■ TRY IT: What is needed is an exact copy of the lines from the one containing "434x409 pixels. At" through the last line of the records below, with no pictures.

(Saved entries)
----------------------------------------

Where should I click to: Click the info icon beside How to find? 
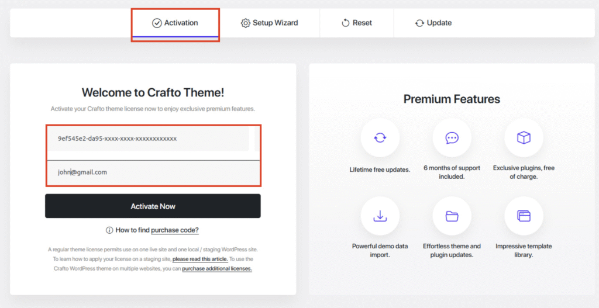(109, 230)
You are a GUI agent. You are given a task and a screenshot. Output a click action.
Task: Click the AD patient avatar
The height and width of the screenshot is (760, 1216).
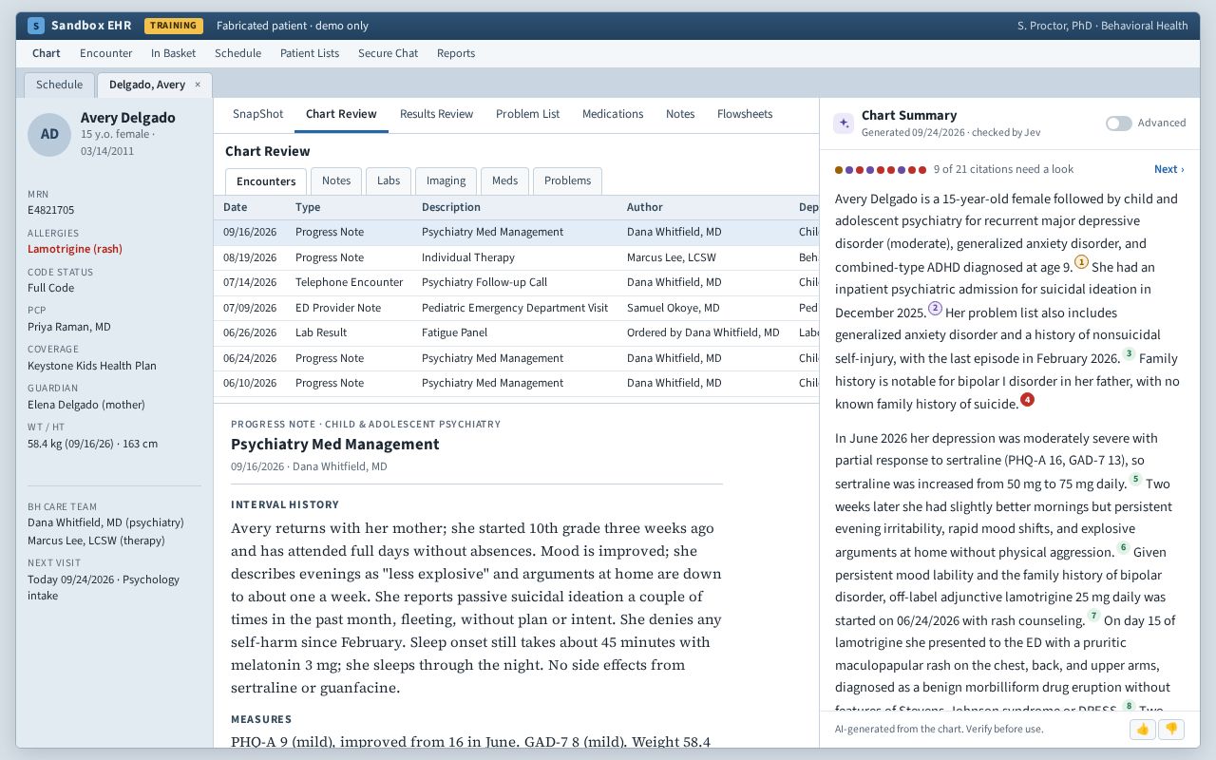49,134
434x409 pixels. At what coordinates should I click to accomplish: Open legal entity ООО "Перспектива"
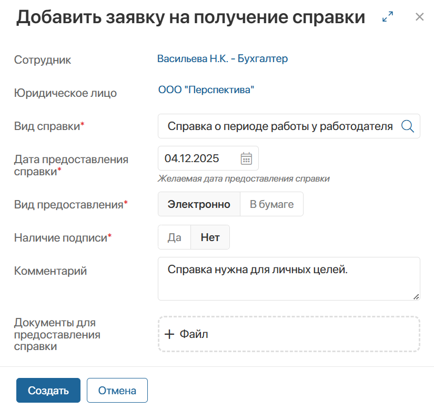point(206,89)
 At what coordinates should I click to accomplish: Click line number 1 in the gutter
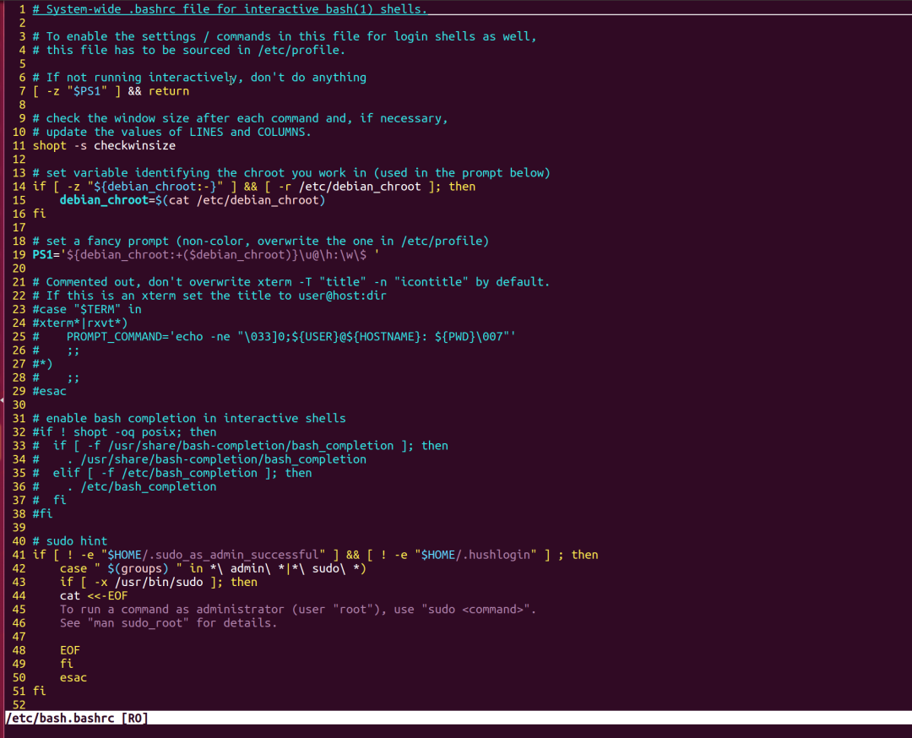click(x=22, y=9)
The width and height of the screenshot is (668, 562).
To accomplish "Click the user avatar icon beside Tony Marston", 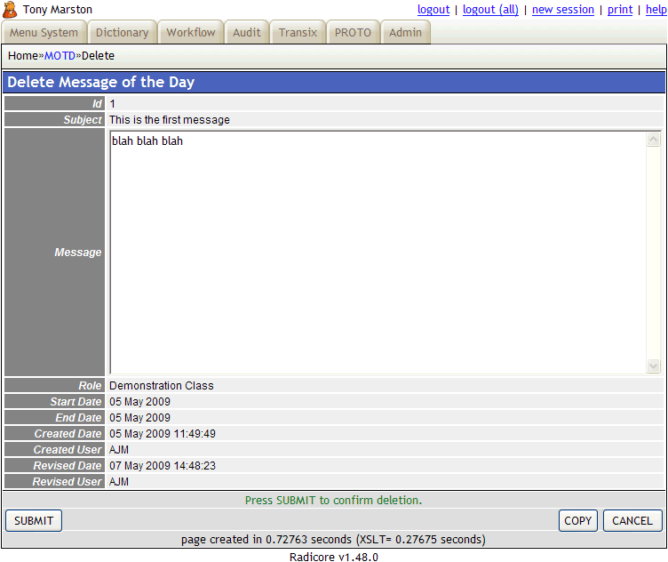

----------------------------------------

■ ANSWER TO THE EXERCISE:
434x409 pixels. At what coordinates should I click to accomplish: Open legal entity ООО "Перспектива"
point(206,89)
 At what coordinates should I click to accomplish: Click line number 1 in the gutter
click(x=22, y=9)
The width and height of the screenshot is (668, 562).
To accomplish "Click the user avatar icon beside Tony Marston", 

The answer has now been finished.